第21話 就活の終わり
「ここは……」
ソフィアが目を覚ますと視界に映ったのは、見知らぬ天井だった。窓の外からオレンジ色の光が差し込んでいて、真っ白な天井をオレンジに染めていた。
体勢からして、どうやらベッドの上に寝かされているらしい。ソフィアは、どうしてこのような状況になったのか理解できず、掛け布団を退けると体を起こそうとする。
「……え?」
体を起こそうとすると、自身の体に異変を覚える。
動こうとしても、上手く体に力が入らない。そんな感覚だ。
――あれ、この症状って……
ソフィアはこの症状に覚えがあった。
最近では全くなかった。
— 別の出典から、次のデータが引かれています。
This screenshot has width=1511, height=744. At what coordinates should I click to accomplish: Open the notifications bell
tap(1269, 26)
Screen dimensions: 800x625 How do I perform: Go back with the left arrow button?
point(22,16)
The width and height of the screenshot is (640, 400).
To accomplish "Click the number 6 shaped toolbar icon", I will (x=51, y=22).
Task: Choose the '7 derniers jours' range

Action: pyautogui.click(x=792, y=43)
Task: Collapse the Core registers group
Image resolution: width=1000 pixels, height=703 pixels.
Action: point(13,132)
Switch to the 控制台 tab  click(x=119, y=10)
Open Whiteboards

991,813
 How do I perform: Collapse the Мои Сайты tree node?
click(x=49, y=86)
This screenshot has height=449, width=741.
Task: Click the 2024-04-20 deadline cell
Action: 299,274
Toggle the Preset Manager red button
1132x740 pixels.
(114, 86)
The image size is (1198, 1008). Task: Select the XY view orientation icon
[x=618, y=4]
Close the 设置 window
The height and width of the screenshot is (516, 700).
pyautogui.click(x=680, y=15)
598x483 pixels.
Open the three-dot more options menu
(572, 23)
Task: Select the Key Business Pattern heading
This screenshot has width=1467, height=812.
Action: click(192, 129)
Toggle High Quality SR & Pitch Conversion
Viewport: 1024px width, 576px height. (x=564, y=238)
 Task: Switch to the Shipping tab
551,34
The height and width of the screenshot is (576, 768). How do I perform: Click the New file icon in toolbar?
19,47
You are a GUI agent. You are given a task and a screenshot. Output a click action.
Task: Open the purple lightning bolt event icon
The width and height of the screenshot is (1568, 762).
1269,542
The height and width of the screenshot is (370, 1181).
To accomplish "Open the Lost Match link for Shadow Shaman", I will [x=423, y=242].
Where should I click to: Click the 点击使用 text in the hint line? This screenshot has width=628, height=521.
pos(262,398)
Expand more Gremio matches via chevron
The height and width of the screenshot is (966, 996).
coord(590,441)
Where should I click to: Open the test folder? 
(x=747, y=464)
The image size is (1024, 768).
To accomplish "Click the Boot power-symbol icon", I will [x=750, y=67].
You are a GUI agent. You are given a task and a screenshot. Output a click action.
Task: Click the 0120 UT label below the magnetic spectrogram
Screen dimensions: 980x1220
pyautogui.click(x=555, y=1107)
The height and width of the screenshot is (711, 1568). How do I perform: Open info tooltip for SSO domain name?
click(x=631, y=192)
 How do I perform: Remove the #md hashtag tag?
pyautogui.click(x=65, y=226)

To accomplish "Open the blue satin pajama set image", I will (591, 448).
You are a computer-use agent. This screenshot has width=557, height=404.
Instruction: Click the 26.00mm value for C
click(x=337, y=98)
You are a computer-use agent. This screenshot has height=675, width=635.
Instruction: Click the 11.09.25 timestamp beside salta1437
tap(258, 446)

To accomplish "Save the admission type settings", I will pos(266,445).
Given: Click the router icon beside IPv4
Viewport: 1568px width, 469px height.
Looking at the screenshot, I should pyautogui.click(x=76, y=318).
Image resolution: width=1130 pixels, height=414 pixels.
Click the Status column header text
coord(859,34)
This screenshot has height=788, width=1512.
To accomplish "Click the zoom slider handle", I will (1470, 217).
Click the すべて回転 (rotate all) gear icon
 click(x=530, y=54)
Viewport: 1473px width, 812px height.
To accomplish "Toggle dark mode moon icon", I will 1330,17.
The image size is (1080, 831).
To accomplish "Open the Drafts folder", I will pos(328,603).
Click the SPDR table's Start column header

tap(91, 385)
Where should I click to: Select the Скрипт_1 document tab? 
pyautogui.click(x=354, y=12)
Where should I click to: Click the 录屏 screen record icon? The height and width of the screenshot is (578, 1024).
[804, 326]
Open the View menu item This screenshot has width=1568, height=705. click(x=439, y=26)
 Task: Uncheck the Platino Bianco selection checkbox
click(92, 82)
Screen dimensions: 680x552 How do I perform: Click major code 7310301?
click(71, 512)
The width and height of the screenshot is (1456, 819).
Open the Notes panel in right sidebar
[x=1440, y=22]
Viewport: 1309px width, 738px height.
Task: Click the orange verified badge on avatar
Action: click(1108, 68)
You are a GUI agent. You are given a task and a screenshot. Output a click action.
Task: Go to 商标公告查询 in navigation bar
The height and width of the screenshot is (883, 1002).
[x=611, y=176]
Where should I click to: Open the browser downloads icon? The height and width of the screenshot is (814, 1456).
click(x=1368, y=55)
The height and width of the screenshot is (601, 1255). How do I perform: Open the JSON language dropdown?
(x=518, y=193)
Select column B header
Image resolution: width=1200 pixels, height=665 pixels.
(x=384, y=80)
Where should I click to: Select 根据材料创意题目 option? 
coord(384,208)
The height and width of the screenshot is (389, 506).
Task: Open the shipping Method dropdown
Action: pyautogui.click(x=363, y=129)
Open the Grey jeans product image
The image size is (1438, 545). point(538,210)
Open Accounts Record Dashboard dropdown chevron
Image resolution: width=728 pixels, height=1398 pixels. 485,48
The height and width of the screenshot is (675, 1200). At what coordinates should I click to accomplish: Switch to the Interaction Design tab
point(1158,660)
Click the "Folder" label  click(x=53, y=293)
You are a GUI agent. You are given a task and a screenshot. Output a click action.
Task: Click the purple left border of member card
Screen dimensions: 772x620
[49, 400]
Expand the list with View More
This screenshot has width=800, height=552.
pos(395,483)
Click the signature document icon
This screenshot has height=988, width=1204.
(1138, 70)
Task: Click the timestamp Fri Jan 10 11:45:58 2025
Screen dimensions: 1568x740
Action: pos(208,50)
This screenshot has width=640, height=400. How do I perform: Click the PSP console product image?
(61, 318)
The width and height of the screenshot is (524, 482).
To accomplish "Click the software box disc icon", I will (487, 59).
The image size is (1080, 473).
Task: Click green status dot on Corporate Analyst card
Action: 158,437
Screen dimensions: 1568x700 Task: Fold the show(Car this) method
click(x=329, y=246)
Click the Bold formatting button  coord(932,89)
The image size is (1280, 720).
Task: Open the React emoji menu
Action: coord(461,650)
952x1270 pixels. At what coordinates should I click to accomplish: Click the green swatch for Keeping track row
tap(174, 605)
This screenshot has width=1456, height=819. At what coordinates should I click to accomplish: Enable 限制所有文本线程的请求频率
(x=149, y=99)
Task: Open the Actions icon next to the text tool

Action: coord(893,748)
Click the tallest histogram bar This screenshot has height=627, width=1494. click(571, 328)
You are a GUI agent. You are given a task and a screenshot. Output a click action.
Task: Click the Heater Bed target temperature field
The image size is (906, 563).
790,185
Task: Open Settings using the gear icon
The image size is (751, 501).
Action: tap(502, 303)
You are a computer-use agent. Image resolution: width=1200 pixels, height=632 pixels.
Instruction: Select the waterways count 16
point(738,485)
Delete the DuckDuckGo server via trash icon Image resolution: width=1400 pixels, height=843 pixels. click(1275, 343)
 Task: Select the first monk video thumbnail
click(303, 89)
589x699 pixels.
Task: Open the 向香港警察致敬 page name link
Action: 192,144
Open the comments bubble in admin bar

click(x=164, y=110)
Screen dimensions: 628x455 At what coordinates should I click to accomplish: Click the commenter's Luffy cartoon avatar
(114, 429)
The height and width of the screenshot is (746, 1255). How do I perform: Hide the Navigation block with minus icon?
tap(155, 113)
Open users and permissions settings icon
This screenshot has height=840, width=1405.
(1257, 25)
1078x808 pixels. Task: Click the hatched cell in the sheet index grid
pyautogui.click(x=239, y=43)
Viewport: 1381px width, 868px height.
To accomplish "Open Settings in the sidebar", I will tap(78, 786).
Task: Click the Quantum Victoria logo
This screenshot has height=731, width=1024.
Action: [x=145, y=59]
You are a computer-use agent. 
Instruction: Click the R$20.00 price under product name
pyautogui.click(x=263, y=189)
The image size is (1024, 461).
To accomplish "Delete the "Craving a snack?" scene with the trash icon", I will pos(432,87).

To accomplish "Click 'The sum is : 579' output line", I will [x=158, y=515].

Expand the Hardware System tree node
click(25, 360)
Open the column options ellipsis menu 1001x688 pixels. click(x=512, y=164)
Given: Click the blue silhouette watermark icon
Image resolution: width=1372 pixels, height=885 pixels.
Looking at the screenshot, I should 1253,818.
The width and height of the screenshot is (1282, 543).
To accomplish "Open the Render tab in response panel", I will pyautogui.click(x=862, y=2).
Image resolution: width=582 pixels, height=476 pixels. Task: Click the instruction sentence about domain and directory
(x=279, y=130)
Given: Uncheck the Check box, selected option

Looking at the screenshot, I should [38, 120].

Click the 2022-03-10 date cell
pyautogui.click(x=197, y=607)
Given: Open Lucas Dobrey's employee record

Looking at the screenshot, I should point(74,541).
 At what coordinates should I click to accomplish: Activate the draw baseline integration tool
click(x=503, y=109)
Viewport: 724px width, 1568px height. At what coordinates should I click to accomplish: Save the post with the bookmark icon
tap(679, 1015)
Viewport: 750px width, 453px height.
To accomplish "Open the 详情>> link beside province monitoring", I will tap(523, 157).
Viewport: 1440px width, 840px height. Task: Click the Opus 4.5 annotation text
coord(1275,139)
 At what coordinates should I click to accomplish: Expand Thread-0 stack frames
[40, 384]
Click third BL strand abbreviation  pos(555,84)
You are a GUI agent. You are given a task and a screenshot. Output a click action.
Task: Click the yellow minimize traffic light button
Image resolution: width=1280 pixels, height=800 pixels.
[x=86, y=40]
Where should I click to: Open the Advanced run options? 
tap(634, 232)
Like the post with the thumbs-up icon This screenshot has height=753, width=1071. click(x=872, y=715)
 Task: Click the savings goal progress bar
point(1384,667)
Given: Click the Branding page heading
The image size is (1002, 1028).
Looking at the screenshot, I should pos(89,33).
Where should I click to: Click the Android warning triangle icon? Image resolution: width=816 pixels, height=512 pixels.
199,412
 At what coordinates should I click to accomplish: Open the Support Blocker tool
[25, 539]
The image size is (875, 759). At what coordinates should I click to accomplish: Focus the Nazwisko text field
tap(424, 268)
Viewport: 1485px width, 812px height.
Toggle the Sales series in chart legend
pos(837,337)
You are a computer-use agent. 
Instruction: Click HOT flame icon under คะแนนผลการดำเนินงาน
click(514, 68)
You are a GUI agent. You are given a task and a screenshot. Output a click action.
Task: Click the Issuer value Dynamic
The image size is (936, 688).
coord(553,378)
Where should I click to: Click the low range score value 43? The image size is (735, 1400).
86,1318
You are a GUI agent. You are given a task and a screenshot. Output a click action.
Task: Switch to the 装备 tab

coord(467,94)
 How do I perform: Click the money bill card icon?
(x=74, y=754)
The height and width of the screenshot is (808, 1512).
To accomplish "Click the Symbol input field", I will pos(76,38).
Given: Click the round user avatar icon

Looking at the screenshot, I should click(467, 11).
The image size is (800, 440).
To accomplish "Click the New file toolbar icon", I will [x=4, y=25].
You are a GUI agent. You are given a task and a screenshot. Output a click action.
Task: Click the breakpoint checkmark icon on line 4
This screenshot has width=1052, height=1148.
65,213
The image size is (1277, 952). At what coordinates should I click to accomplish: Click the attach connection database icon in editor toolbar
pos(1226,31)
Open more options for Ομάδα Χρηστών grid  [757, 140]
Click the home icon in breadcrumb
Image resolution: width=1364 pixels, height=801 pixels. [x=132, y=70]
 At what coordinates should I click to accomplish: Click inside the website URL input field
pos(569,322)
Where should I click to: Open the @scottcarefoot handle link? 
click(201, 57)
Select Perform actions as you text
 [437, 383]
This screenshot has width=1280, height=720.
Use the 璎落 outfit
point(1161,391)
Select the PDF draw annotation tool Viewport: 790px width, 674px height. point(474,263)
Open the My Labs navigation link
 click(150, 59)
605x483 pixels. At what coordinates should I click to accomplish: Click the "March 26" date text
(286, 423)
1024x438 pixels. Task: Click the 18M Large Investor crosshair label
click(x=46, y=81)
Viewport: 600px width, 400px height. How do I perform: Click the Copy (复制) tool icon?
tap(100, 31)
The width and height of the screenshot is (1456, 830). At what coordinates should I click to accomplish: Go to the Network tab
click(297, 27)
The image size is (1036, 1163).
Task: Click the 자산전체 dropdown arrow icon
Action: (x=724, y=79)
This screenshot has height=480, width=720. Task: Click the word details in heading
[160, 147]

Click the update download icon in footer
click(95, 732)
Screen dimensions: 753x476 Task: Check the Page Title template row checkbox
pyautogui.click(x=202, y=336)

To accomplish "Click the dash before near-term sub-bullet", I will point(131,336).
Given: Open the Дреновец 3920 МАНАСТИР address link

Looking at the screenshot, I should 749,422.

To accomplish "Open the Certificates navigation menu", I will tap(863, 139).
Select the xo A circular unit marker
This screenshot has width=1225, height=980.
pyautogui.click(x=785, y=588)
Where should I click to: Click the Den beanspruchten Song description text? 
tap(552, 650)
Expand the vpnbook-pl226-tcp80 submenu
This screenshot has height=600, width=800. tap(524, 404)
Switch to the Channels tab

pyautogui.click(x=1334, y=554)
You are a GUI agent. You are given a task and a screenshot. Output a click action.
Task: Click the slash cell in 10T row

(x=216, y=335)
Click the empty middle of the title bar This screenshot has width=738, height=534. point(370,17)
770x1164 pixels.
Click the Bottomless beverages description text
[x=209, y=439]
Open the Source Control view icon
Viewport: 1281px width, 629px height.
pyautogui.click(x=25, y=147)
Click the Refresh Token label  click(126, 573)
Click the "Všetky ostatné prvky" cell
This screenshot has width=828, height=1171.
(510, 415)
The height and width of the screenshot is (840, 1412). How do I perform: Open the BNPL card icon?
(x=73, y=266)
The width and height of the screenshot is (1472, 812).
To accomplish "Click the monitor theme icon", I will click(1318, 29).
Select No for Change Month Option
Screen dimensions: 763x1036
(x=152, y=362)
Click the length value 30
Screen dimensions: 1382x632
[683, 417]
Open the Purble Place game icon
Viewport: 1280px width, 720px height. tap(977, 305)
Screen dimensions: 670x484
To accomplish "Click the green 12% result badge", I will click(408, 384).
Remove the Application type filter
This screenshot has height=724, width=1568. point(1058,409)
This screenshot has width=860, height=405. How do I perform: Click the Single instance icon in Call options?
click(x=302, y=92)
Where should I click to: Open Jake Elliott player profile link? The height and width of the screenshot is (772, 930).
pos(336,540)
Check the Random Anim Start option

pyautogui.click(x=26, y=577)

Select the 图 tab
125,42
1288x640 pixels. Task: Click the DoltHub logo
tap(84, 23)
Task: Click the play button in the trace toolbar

だが、アッサム王国の学園に通っていたとき、ある授業では毎回の様に発症していたものだ。
「確か……」
ソフィアが、その症状の名前を口に出そうとすると誰かが声を発する。
「ここは医務室だ。お前は、魔力切れで倒れたんだ」
「シュナイダーさん!」
カーテンの間から現れたのは、シュナイダーだった。
魔力切れと言う言葉にソフィアはやはりと言った思いだ。ソフィアの魔力は、アイナやローレンスとは比べ物にならないほど低く、人族において凡人の域を出ない。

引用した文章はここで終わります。